Trasparenza per quanto riguarda le sperimentazioni sui farmaci. Sul perché vengono approvati, sul perché sono bocciati. L’Agenzia europea del farmaco (Ema) è nel mirino delle aziende produttrici perché pubblica le informazioni sulle ricerche e le sperimentazioni presentate.
Nel nome della trasparenza, l’italiano Guido Rasi (gia direttore della nostra agenzia e oggi all’Ema) ha infatti cominciato a rendere pubblici i dossier, attirando le ire legali di almeno tre aziende multinazionali del farmaco.
Il Financial Times ha scritto ieri di AbbVie, un importante gruppo farmaceutico americano, che ha fatto causa all’Ema. Non è il primo. Da una parte c’è il fronte dei sostenitori della nuova linea Ema-Rasi di una maggiore trasparenza in materia di medicinali; dall’altra c’è il fronte delle aziende che vede la trasparenza come una minaccia. A cominciare dalle agguerrite concorrenti che producono farmaci-copia. Insomma trasparenza sì, ma grezza. Non troppo precisa. E c’è anche chi ha fatto un’ingiunzione per cercare di bloccare il nuovo corso dell’Ema.
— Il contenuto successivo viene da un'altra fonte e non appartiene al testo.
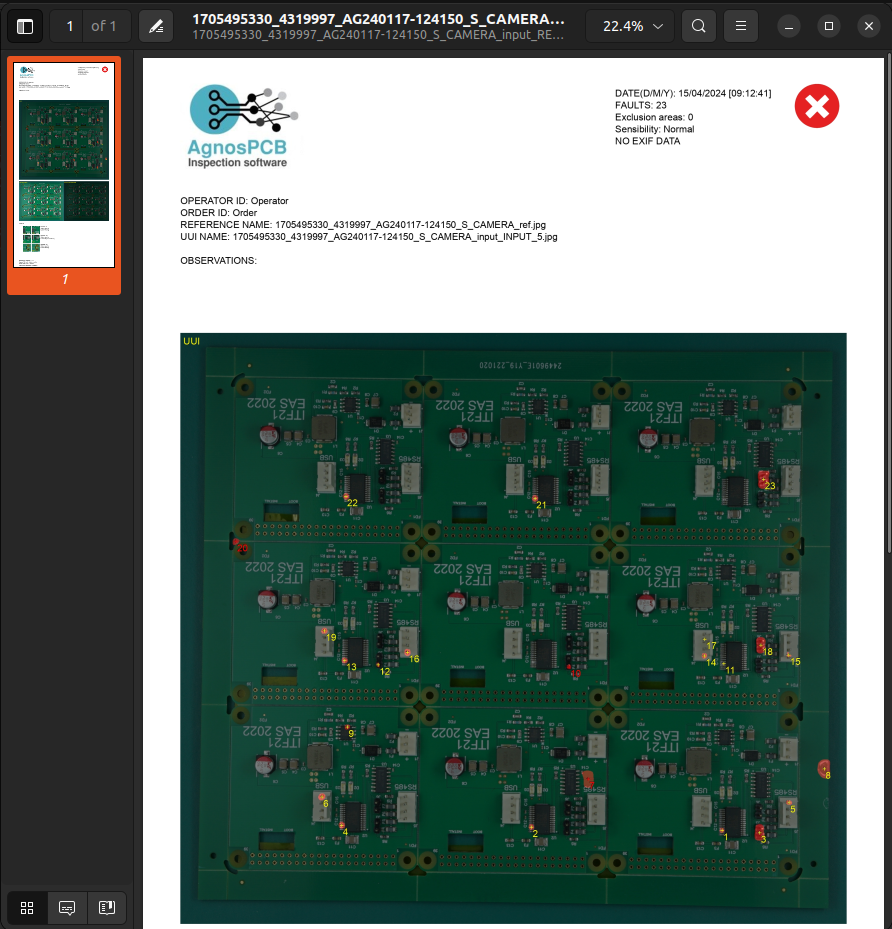Open the hamburger main menu

pyautogui.click(x=740, y=26)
Tutto in mano alla Corte di giustizia europea. Rasi però insiste: «La trasparenza è fondamentale sui dati che riguardano la sicurezza del farmaco e la sua efficacia». Si attendono le decisioni giuridiche, anche perché l’Ema si è impegnata a rilasciare pubblicamente, entro l’inizio del 2014, tutti i dati sui nuovi medicinali una volta che ha deciso di approvarli o di respingerne l’uso in tutta l’Unione Europea. Si capirà anche quante ricerche sono effettuate in modo indipendente. E se si esagerano i benefici o minimizzano i rischi. I concorrenti però — è l’accusa rivolta dalle case farmaceutiche — in questo modo potrebbero approfittare della pubblicazione di dati «commercialmente sensibili».
Il direttore generale dell’Agenzia italiana del farmaco, Luca Pani, esprime «condivisione e pieno sostegno al percorso di trasparenza totale avviato dall’Ema, attraverso il suo direttore esecutivo Rasi, per rendere pubblici i risultati delle sperimentazioni cliniche e consentire ai pazienti, alle autorità regolatorie, ai ricercatori e ai medici di poterli conoscere e valutare».
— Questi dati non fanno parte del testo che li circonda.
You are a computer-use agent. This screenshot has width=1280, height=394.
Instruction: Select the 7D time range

«Il principio di trasparenza — spiega Pani — costituisce un valore fondante e una pietra miliare per l’Agenzia italiana del farmaco. Auspichiamo che la sentenza della Corte generale, che dovrà pronunciarsi a breve, sostenga il principio per cui i dati clinici relativi alle valutazioni scientifiche sui medicinali dovrebbero essere accessibili al pubblico. Se così non fosse, se venissero dichiarati i dati clinici come informazioni commercialmente confidenziali, si configurerebbe un precedente grave».
Del tutto diverso il punto di vista delle aziende. Secondo AbbVie — che ha presentato due ricorsi contro l’Ema — «le informazioni riservate e commercialmente sensibili» vanno protette. «AbbVie supporta la trasparenza della ricerca clinica e le informazioni sulla sicurezza a beneficio dei pazienti e degli operatori sanitari — replica l’azienda —. Di conseguenza tutti i risultati dei nostri studi clinici sono disponibili su clinicaltrials.gov». Ma, e qui c’è la rottura, «una recente analisi dell’Istituto Cochrane ha riscontrato che la maggior parte delle richieste dei dati depositati presso la Ema provengono da aziende farmaceutiche, non da ricercatori. Questo sottolinea la nostra preoccupazione che le informazioni commerciali riservate contenute nei documenti depositati possano essere utilizzate da altre aziende per competere contro il detentore del brevetto del farmaco».